§ Posté le 06/05/2009 à 14h 15m 14
(Le sous-titre est une in-joke(1) de matheux et d'informaticiens destinée à attirer l'attention. Bien évidemment, “un” désigne toujours la même valeur)
Allez, j'avoue : cet article a uniquement pour but de m'opposer à monsieur Bernard Werber. Mais laissez-moi m'expliquer avant de râler !
Mon intention n'est absolument pas de remettre en cause le talent artistique de cet auteur (de toute façon, je n'ai pas la moindre idée de l'étendue de celui-ci, je n'ai lu qu'un seul de ses livres, et certainement pas le meilleur), mais bien de mettre fortement en doute ses compétences scientifiques. En effet, l'Encyclopédie du Savoir Relatif et Absolu (le sus-cité seul de ses livres que j'ai lu) comporte dans le plus grand désordre (alors qu'une encyclopédie est censée être par définition organisée et méthodique, mais passons) un certain nombre d'énoncés, parmi lesquels on retrouve quelques passages véridiques et vérifiables, mais dont la majorité sont simplement faux, ou sont le reflets de points de vues extrêmement subjectifs. Quel que soit l'intérêt littéraire qu'on lui porte, cet ouvrage est, désolé de le dire, une véritable catastrophe (relative et absolue) du point de vue du savoir qu'il apporte.
L'un des plus célèbres de ces énoncés est intitulé « 1 + 1 = 3 », et se veut manifestement le porte-parole d'une idée selon laquelle l'union de plusieurs individus dépasse la somme de leurs personnes individuelles. Je n'ai strictement rien contre cette idée, bien au contraire. Mais hélas, force est de constater que présentée ainsi, elle pert la plus grande partie de son intérêt.
En effet, l'une des premières questions que l'on devrait se poser en lisant ceci est : pourquoi 3 ? Pourquoi pas 2,7, π, 4 ou 3√12 ? Qu'un binôme représente plus que deux personnes séparées n'implique en aucun cas que le supplément ait exactement la même valeur qu'une troisième personne (si tant est qu'une personne soit aussi simplement quantifiable, ce qui reste encore à prouver).
Si vous désirez exprimer cette idée, de grâce, choisissez une forme moins restrictive, par exemple en disant « ensemble, nous sommes plus que la somme de nos personnes », ou, si vous tenez absolument à utiliser une formule, « 1 + 1 ≥ 2 », qui présente en outre l'avantage d'être mathématiquement correct(2).
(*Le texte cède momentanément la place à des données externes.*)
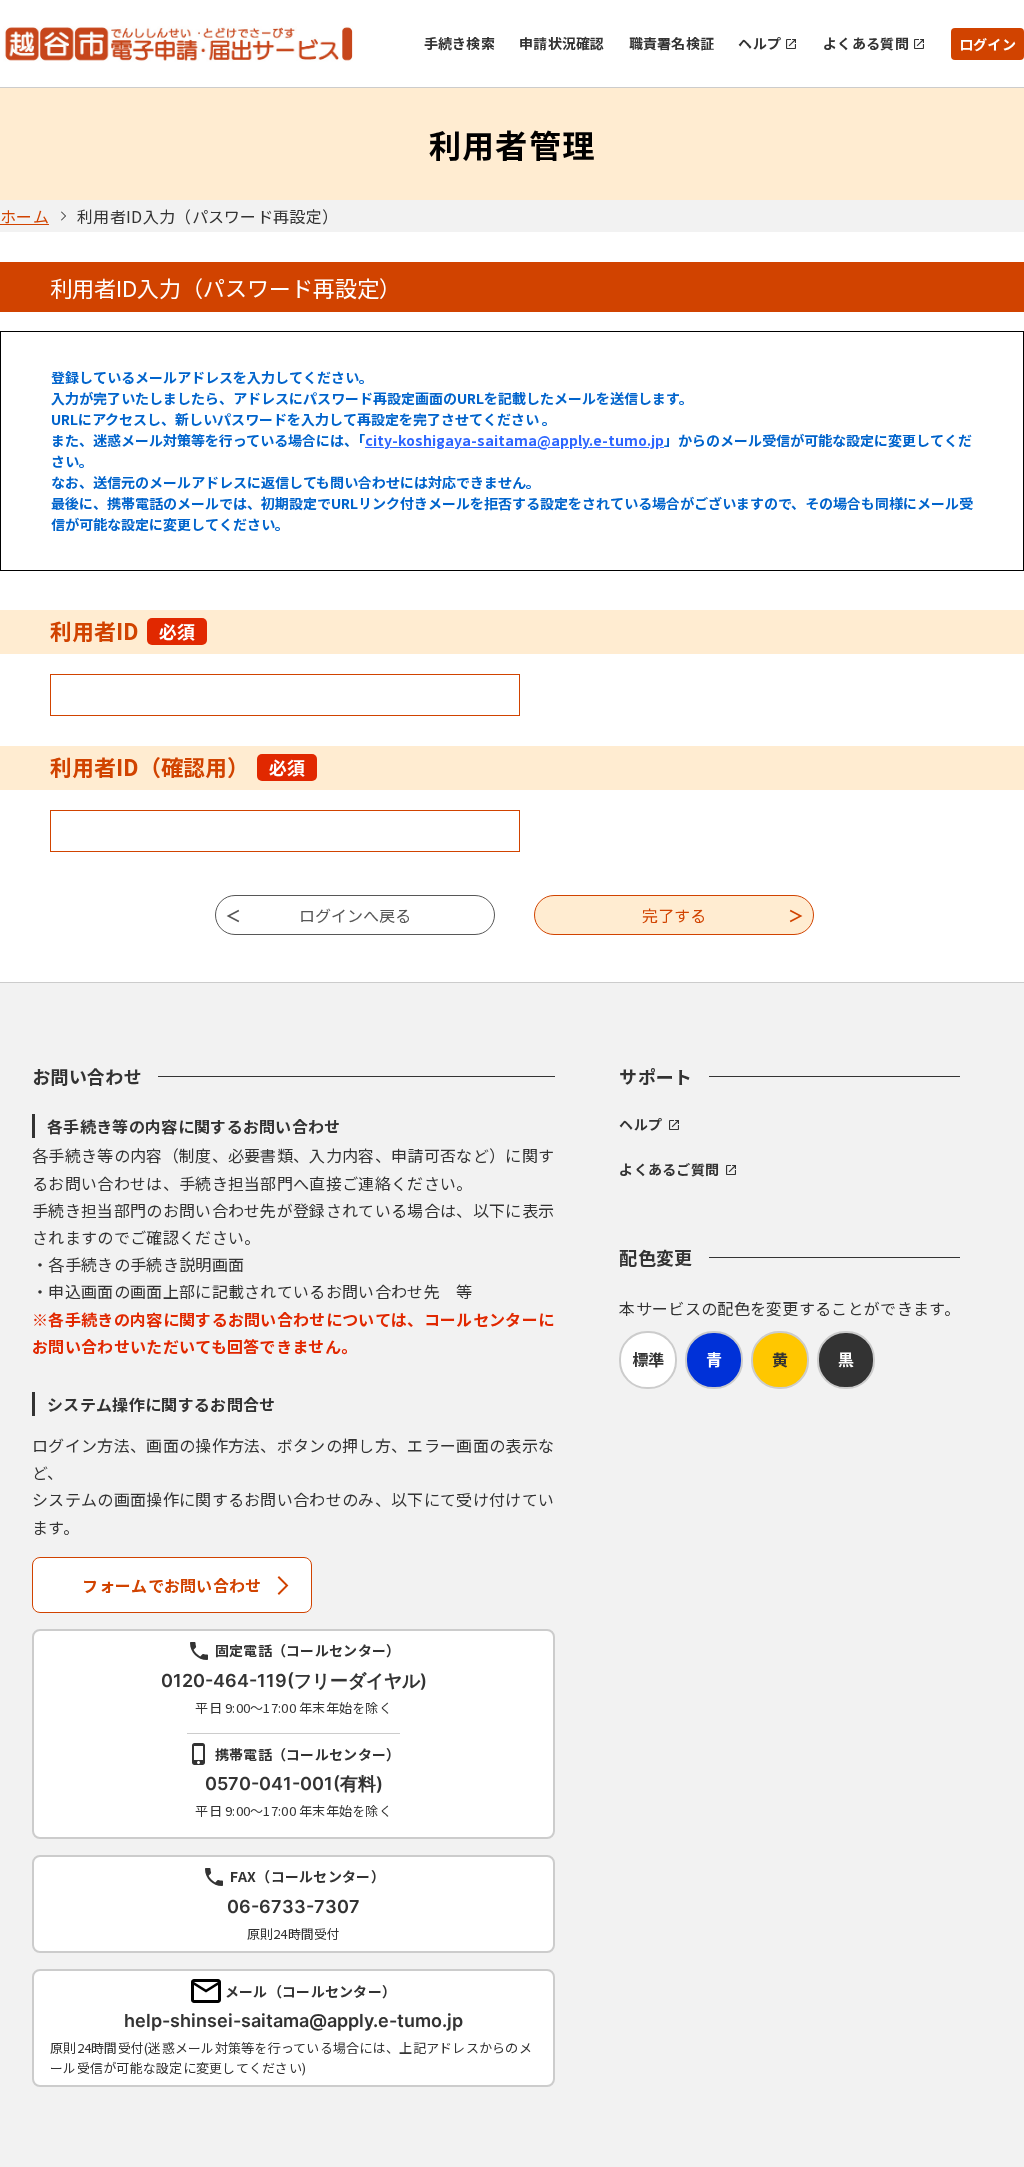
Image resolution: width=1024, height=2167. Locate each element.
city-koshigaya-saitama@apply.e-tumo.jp (514, 440)
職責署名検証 (672, 43)
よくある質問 (866, 43)
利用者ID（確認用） (177, 766)
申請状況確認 (562, 43)
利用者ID (122, 630)
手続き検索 (459, 43)
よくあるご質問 (669, 1169)
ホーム (24, 216)
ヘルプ (759, 43)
Car c'est le second grave problème que pose cette formulation : outre le choix totalement arbitraire de la valeur trois, l'énoncé « 1 + 1 = 3 » est tout simplement faux. Je me permets de répéter cette évidence, car dans le passage incriminé, Werber ajoute (entre autres digressions assez discutables) une « démonstration » de sa validité qui risque d'augmenter la déjà trop grande confusion avec laquelle certaines personnes perçoivent les mathématiques si on ne vient pas (ce que je compte bien être en train de faire) souligner quelle en est la faille.
Cette fausse démonstration s'inspire d'un jeu mathématique assez classique que l'on peut également présenter ainsi :
Si 2 = 3, je suis le Père Noël !
Si 2 = 3, alors en retranchant un de chaque côté, on obtient 1 = 2.
Or, le Père Noël et moi sommes, comme vous vous en doutez, deux personnes distinctes.
Mais puisque 1 = 2, Le Père Noël et moi sommes un. Nous sommes une seule et même personne.
Je suis le Père Noël !
Bon, enfin, reste quand même à prouver que 2 = 3...
Alors voilà : fixons respectivement x = 3, y = 2 et z = 1. On a donc x = y + z
Multiplions chaque membre par ( x - y ) :
x ( x - y ) = ( y + z ) (x - y )
x² - xy = xy - y² + zx - yz
x² - xy - xz = xy - y² - yz
x ( x - y - z ) = y ( x - y - z )
Reste maintenant à simplifier en virant le ( x - y - z ) de chaque côté :
x = y
Donc 3 = 2.
Impressionnant, hein ?
Sauf que bon, comme vous le savez, je suis pas le Père Noël : il y a donc une erreur quelque part.
À vous de la trouver !
Je vous laisse chercher si vous avez envie.
Dans le cas contraire, ou si vous pensez avoir trouvé, remplacez simplement x, y et z par leurs valeurs respectives dans la parenthèse : 3 - 2 - 1 donne 0. Or diviser ou simplifier par zéro donne toujours un résultat incohérent. Et ce, même si le terme divisé est lui-même zéro, même si tout autre nombre divisé par lui-même donne un.